* The problem *
Below are some records. Write out exactly their lines from the one with "Collapse the Account settings section" through the one with "796x581 pixels. How", and leave the pictures behind.

Entries provided section start

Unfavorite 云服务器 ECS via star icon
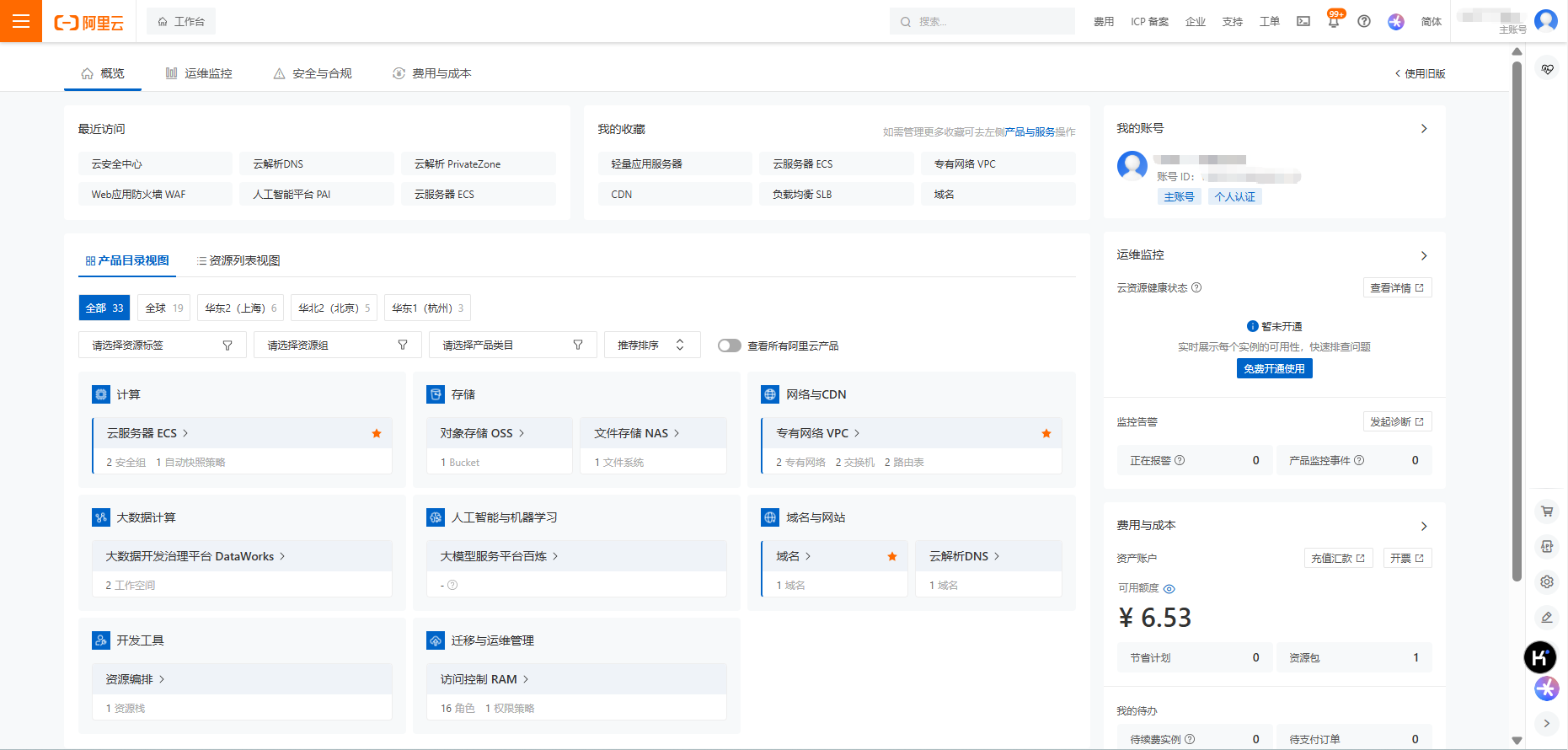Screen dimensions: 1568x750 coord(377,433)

Entries provided section end
Entries provided section start

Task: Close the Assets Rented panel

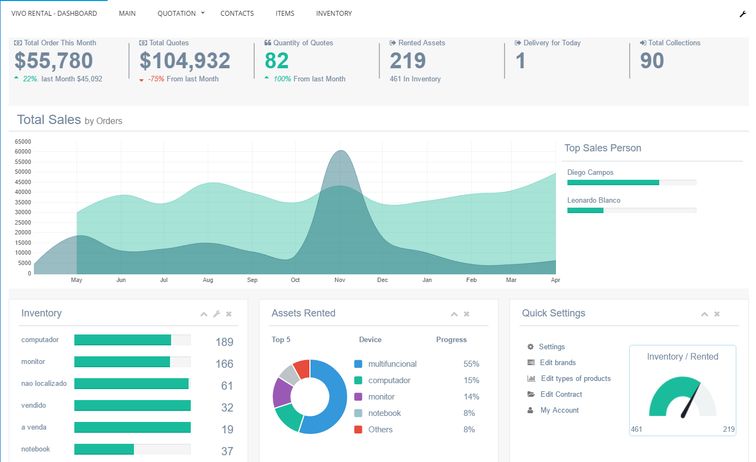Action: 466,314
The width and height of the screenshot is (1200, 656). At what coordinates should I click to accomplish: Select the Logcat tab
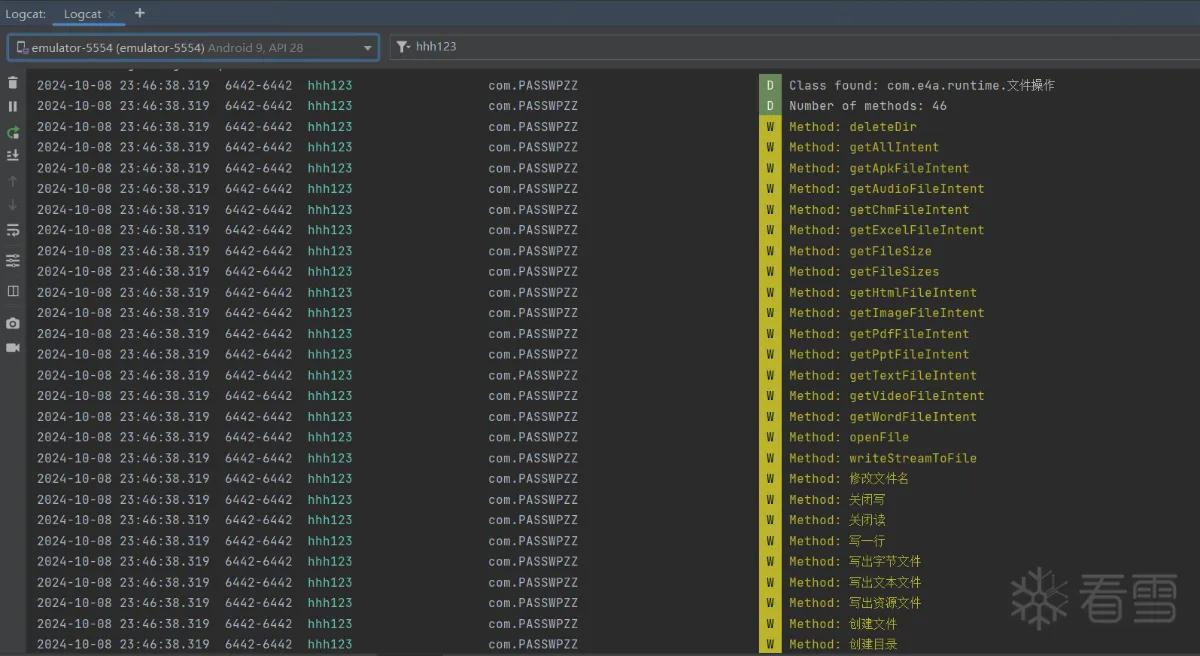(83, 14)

Entries provided section end
Entries provided section start

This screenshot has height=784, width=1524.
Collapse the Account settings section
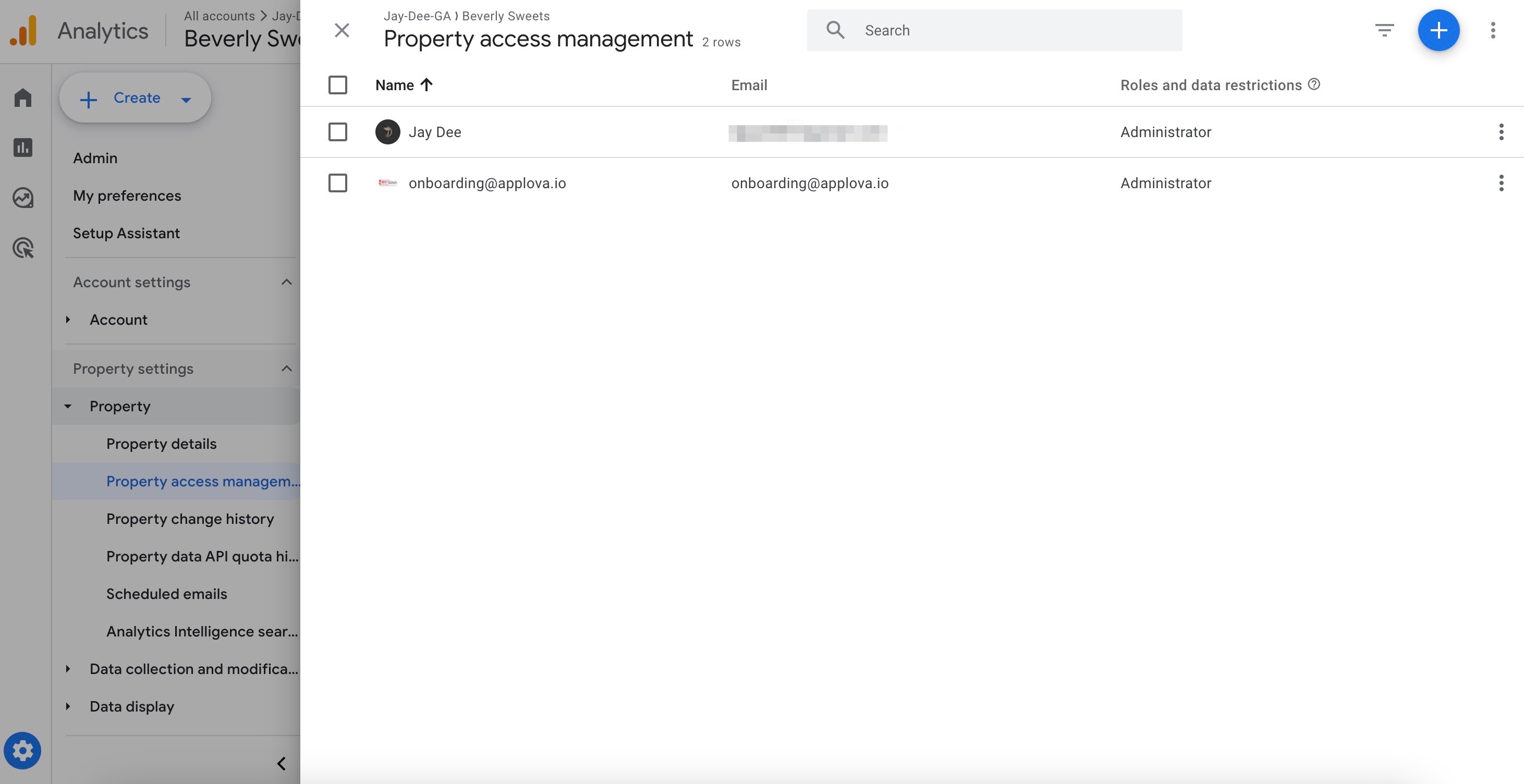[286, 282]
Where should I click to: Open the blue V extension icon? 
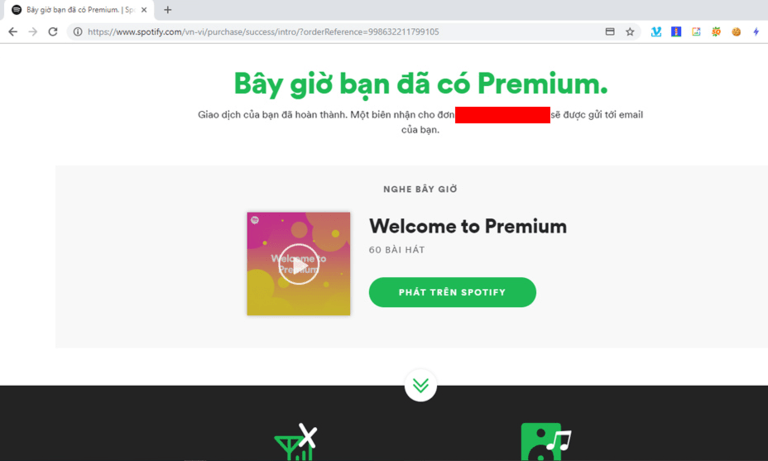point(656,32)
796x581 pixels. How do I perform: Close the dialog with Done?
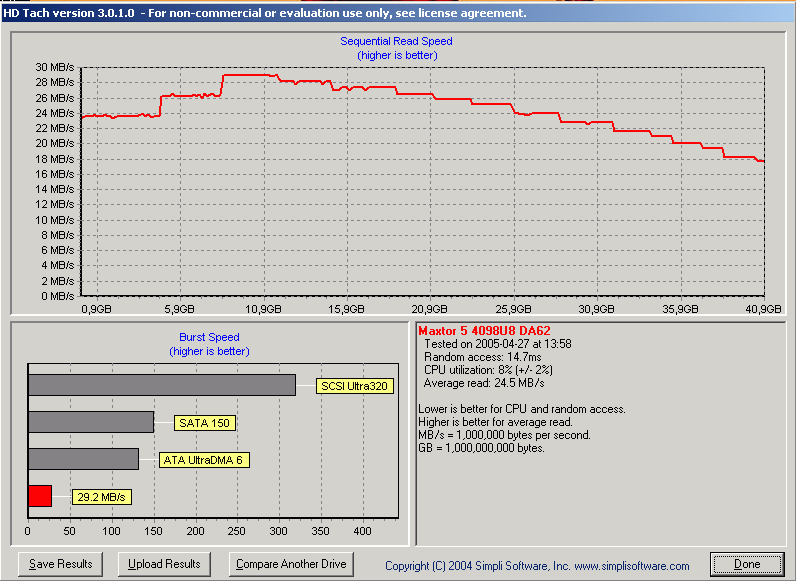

Entries provided section end

* Result of the exercise *
Collapse the Account settings section
[286, 282]
Where should I click to: Open the blue V extension icon? 
point(656,32)
796x581 pixels. How do I perform: Close the dialog with Done?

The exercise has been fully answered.